3. Paired activity. Having students work in pairs to create concept maps together can lead to a rich dialogue. As students decide which concepts to add to the parking lot and share their understanding of how the concepts connect, they must both articulate their own thinking and seek to understand their classmates’ ideas.
4. Assessing conceptual understanding. Most math assessments focus on checking students’ procedural skill and fluency and their ability to apply these skills to real-world problems. Concept maps can give students a way to demonstrate their understanding of foundational concepts and how they interrelate. In addition to having students create maps from scratch, you can also ask them to fill in partially completed maps or have them correct maps with errors as quick formative checks. Using conceptual maps as assessments moves away from the idea of assessment that represents “closure of a topic, representing to students the closing of a door on a set of skills.” The expansive nature of concept maps gives you a sense of students’ in-the-moment conceptual understanding but reminds both you and them that their knowledge is always growing.
5. Year-long map. A wonderful way to close out a unit might be to add to a cumulative, year-long concept map. Ask students to think of the big ideas from the most recent unit. Creating a map that shows connections between big concepts learned across the year can really reinforce the idea of math as a cohesive subject. You can do this either via a map saved on the computer and shared on the white board or on a large piece of craft paper. Students can even add concepts learned in previous years to create a full picture of their math understanding.

Let’s get mapping!

Concept maps are a simple but effective tool for helping students actively organize and consolidate their knowledge. They can be particularly effective in helping them literally see the cohesiveness of math. If you need more help to get started, check out the resources below:

• “Concept mapping” This five-minute BrainPOP video gives a great overview of concept maps and how to create them. It’s perfect for elementary students.
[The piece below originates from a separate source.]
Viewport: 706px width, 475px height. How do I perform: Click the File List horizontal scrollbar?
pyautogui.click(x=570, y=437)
• “Mind mapping and brainstorming apps and websites” This Common Sense Education page includes reviews of 12 mapping apps and websites with information about whether the resource is free and for what grade levels it is appropriate.
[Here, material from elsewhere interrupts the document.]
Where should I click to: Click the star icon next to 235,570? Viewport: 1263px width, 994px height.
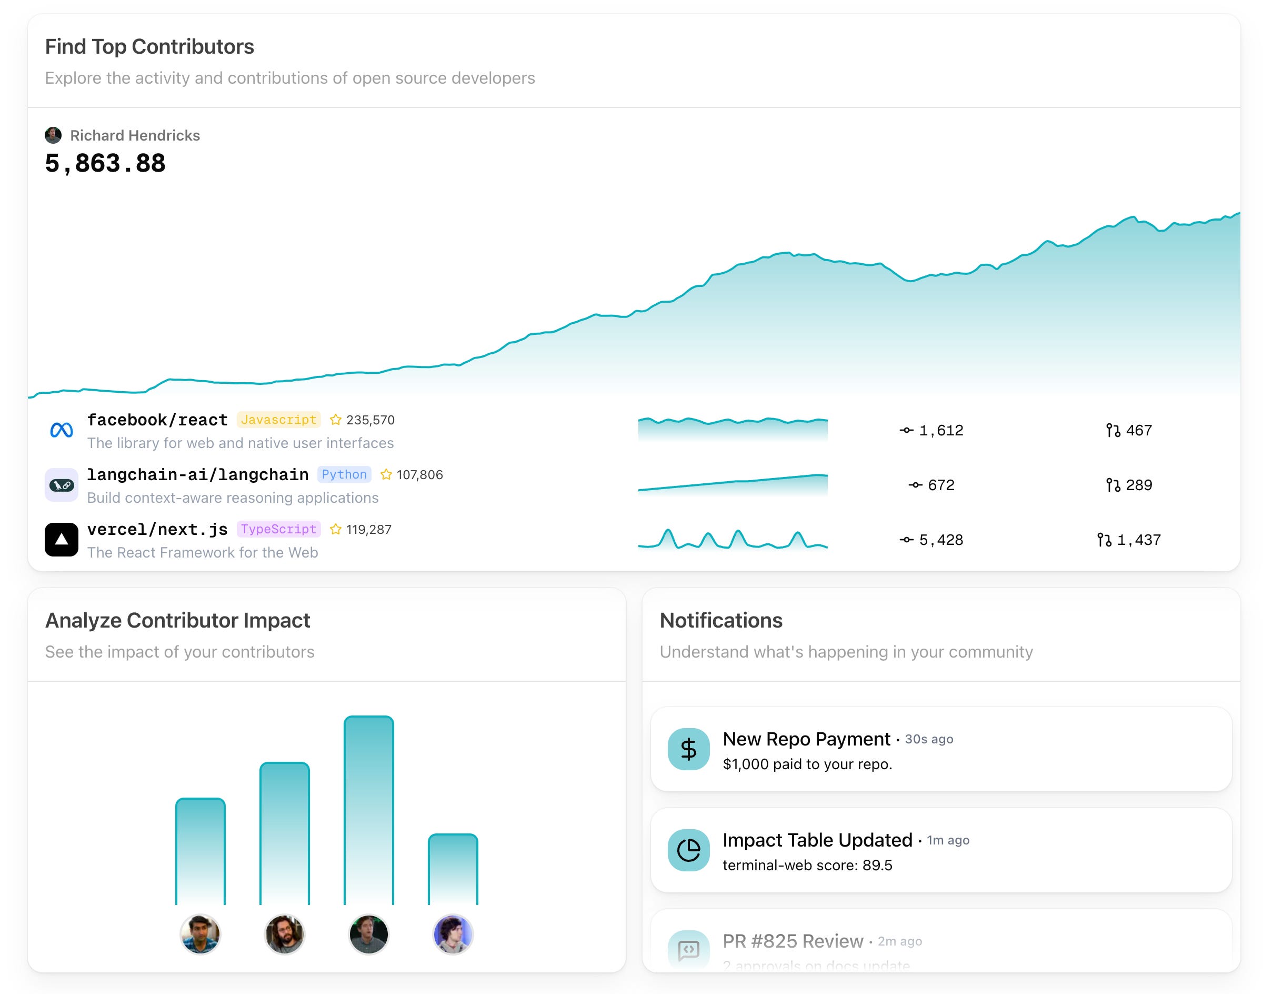[x=335, y=420]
• “Learn about concept maps” The Florida Institute for Human and Machine Cognition’s Cmap site contains links to articles about a variety of topics, including focus questions, the importance of linking words, how young children can engage with concept maps, and how to introduce concept maps to students.
• “Mathematics concept maps: Assessing connections” This article from NCTM’s Teaching Children Mathematics journal models how small groups of fourth- and fifth-graders worked through a concept mapping activity.
• “Promoting mathematics connections with concept mapping” This article from NCTM’s Mathematics Teaching in the Middle School journal includes an example rubric for using concept maps for assessment.
• “Using concept maps to link mathematical ideas” This article from NCTM’s Mathematics Teaching in the Middle School journal discusses different ways to use concept maps in middle school.